All Products
Search
Document Center

E-MapReduce:Connect to EMR Serverless Spark by using Livy Interpreter for Apache Zeppelin

Last Updated:Apr 10, 2025

Apache Zeppelin provides an interactive development environment that enables users to write code, run queries, and perform data visualization and analysis in a web UI. This topic describes how to connect to E-MapReduce (EMR) Serverless Spark by using Livy Interpreter for Apache Zeppelin to efficiently build and optimize an interactive development environment.

Prerequisites

Procedure

Step 1: Create a gateway and a token

  1. Create and start a gateway.

    1. Go to the Gateways page.

      1. Log on to the EMR console.

      2. In the left-side navigation pane, choose EMR Serverless > Spark.

      3. On the Spark page, find the desired workspace and click the name of the workspace.

      4. In the left-side navigation pane of the EMR Serverless Spark page, choose Operation Center > Gateways.

    2. On the Gateways page, click the Livy Gateways tab.

    3. On the Livy Gateways tab, click Create Livy Gateway.

    4. On the Create Livy Gateway page, configure the Name parameter and click Create. In this example, set the Name parameter to Livy-gateway.

      You can configure other parameters based on your business requirements. For more information, see Manage gateways.

    5. On the Livy Gateways tab, find the created gateway and click Start in the Actions column.

  2. Create a token.

    1. On the Gateways page, find the gateway Livy-gateway and click Tokens in the Actions column.

    2. On the Tokens tab, click Create Token.

    3. In the Create Token dialog box, configure the Name parameter and click OK.

    4. Copy the token.

      Important

      After the token is created, you must immediately copy the token. After you leave the page, you can no longer view the token. If your token expires or is lost, reset the token or create another token.

Step 2: Configure Livy Interpreter for Apache Zeppelin

  1. Log on to Apache Zeppelin, click the username in the upper-right corner, and then select Interpreter from the drop-down list.

    image

  2. Click +Create in the upper-right corner and set the required parameters to create an interpreter.

    Parameter

    Description

    Interpreter Name

    Enter a custom name, such as mylivy.

    Interpreter Group

    Set this parameter to livy.

  3. After you set the Interpreter Group parameter to livy, configure the required parameters.

    image

    The following table describes the required parameters. You can also configure other parameters based on your business requirements. For more information, see Apache Zeppelin official documentation.

    Parameter

    Description

    zeppelin.livy.url

    The URL of the Livy gateway. Enter the URL in the http://{endpoint} format. {endpoint} indicates the internal endpoint of the Livy gateway that you created.

    image

    zeppelin.livy.session.create_timeout

    The maximum wait time for Apache Zeppelin to create a session. Unit: seconds. We recommend that you set this parameter to 600.

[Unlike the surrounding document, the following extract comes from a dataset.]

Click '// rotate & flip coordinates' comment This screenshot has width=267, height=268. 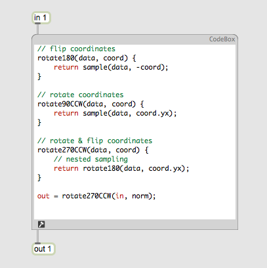click(x=94, y=141)
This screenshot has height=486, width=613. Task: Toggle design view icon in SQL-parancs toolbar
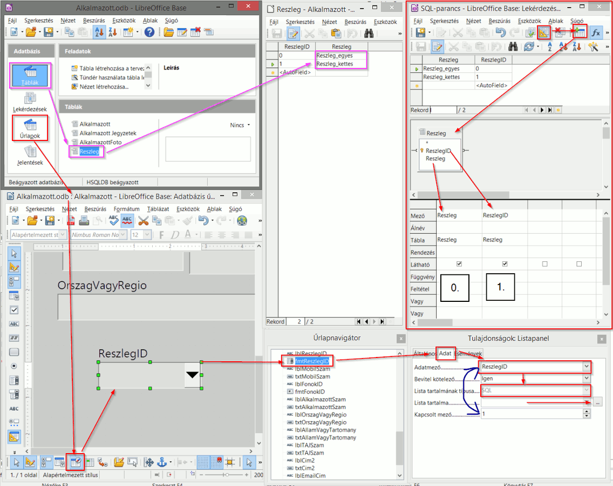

    zeppelin.livy.http.headers

    The custom header of the HTTP request. You need to click the image icon to add the configuration and enter x-acs-spark-livy-token:{token}. {token} is the token that you created on the Token Management tab.

  4. Click Save in the lower part of the page to save the settings.

Step 3: Create a notebook for data analytics

  1. In the top navigation bar, click Notebook. Then, select Create new note.

  2. Enter a custom note name and select mylivy from the Default Interpreter drop-down list.

    image

  3. Click Create.

  4. Enter the following code in the created notebook to start a Spark session.

    The time required for the first startup is 1 to 3 minutes. If you enter %pyspark, the Python environment is used. If you enter %spark, the Scala environment is used.

    %pyspark

    After the Spark session is started, you can view the link to the Spark UI and execute the code. You can use Python and Scala code together.

    image

  5. Enter the following code in the new notebook to query the available databases in the current Spark environment.

    %pyspark
    
    spark.sql("show databases").show()

    The following figure shows the returned information.

    image

  6. Optional. View session information.

    After you create a Spark session by using the Livy interface, you can view information about the Spark session, such as the session ID and status, on the Sessions tab of a specified Livy gateway.

    1. On the Livy Gateways tab, find the desired Livy gateway and click the name of the gateway.

    2. Click the Sessions tab.

      On the Sessions tab, you can view information about the Spark session that is created by using the Livy interface.

      image